I am planning on getting a tattoo of a Greek verse but want to make sure it says what I think it says! The text is from the Bible, John 15:13. I have looked over many sites with the original text and found this seems to be the consensus:


        μείζονα ταύτης
     ἀγάπην οὐδεὶς ἔχει
  ἵνα τις τὴν ψυχὴν αὐτοῦ 
θῇ ὑπὲρ τῶν φίλων αὐτοῦ

First, I just would like a native speaker to confirm that this accurately translates to the English version, something like "Greater love has no man than this, that a man lay down his life for his friends". Secondly, I was hoping someone could make sure the phrasing is somewhat logical per line, when read in Greek. What I mean is I don't want it to translate to something like:

      Greater love hath
         no man than
This, that a man lay down his
       Life for his friends.

But logical like

          Greater love
    Hath no man than this
That a man lay down his life
         For his friends

I ask because I want it in 4 rows to be somewhat symmetric and aesthetically pleasing, but still make sense! I don't want to be like one of those people that gets a tatto of a Chinese character but doesn't really understand what it means!

EDIT: The text will be centered, not aligned to the left. That's just how the forum ended up displaying what I typed. 

Thanks for the help!


----------



## sotos

μείζονα ταύτης ἀγάπην οὐδεὶς ἔχει, ἵνα τις τὴν ψυχὴν αὐτοῦ θῇ ὑπὲρ τῶν φίλων αὐτοῦ.

ψυχή = soul (metaphorically life)

θῇ = a form of the verb τίθημι (to put, to place). Metaphorically here: to give 
τις = (some)one, somebody.
All together: Greater love Hath no man than this, (so as) to give his life for his friends. 

Some modern Gr. (free) translations explain θῇ into "sacrifice".

You don't have to brake the verse to lines of complete words or making sense. In old Greek texts the words at the end of the line were cut randomly. The important was to align the text left and write.  Here you can form a nice "box" of text.  Also you don't need the spaces between words. This is a later fashion of writting. For more "greek looking", you can write the ου in byzantine style, with an O with a V on the top.
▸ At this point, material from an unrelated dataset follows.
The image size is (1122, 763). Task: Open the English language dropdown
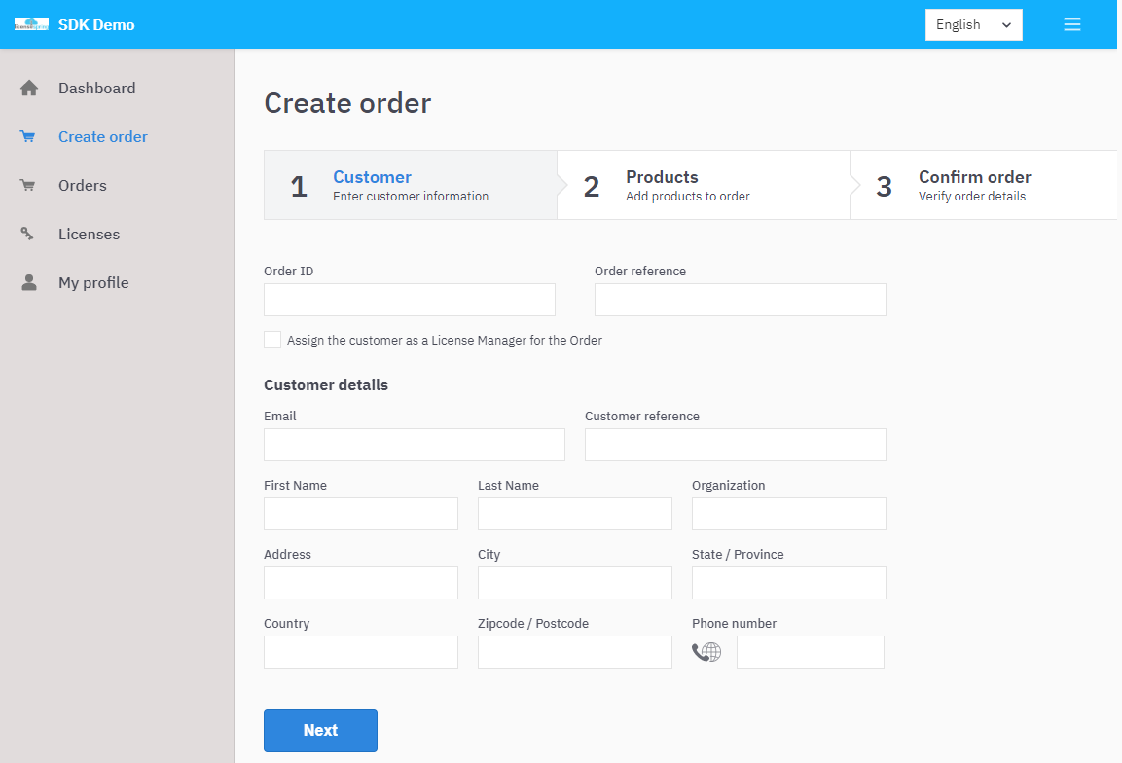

Careful with the ουδείς. The accent is over the ι.

Χαίρε.


----------



## sotos

And you can write the whole text in capital letters. This will make the tatooer's life easier.  The initial M can be 2 or 3 times bigger than the other letters.


----------



## tjodalv43

That is very good to know about making the text into a box, instead of breaking it up into phrases like we would in English! That will make it more aesthetic and still be historically accurate it seems!
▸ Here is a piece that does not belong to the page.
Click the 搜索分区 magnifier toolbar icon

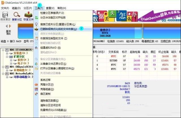click(17, 16)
Could I trouble you to show me what the text would look like in capital letters? 

Thank you so much for the help! This phrase means a lot to me and I appreciate you helping me get it right.


----------



## soplamocos

Here you can see the alphabet, the first line are the capital letters: Ancient Greek Keyboard Online LEXILOGOS >>
I would write it in capital letters for you, but I realized that I couldn't write well the accent mark, because on the capittal letters it is writen at the left of the letter (that's why some are repeated on the line of that link), but it's when the word start with the capittal... I don't know if you can just write the word in capittal and simply write the accent mark as if the letter was in lower case :/


----------



## sotos

μείζονα ταύτης
ἀγάπην οὐδεὶς ἔχει
ἵνα τις τὴν ψυχὴν αὐτοῦ
θῇ ὑπὲρ τῶν φίλων αὐτοῦ

ΜΕΙΖΟΝΑΤΑΥΤΗΣΑΓΑΠΗΝΟΥΔΕΙΣΕΧΕΙΙΝΑΤΙΣΤΗΝΨΥΧΗΝΑΥΤΟΥΘΗΥΠΕΡΤΩΝΦΙΛΩΝΑΥΤΟΥ.

This is the simplest writting, without aspiration, accents and iota subscript.  It is better though, to write it in byzantine style with some calligraphy, which can be done only by hand. 

Edit: Removed the request for personal information. Please use the "Conversation" feature in the future.


----------



## tjodalv43

Sorry about that, didn't realize we weren't to post emails! I am attempting to use the conversation feature with sotos, but it is not allowing me. Is there a requirement for being able to start a conversation?


----------



## sotos

Look this byzantine manuscript. The text is formed in a cross shape.  You can do the same, possibly by adding some decorative patterns.
http://www.apologitis.com/gr/ancient/eik/ippokratis_orkos.jpg


----------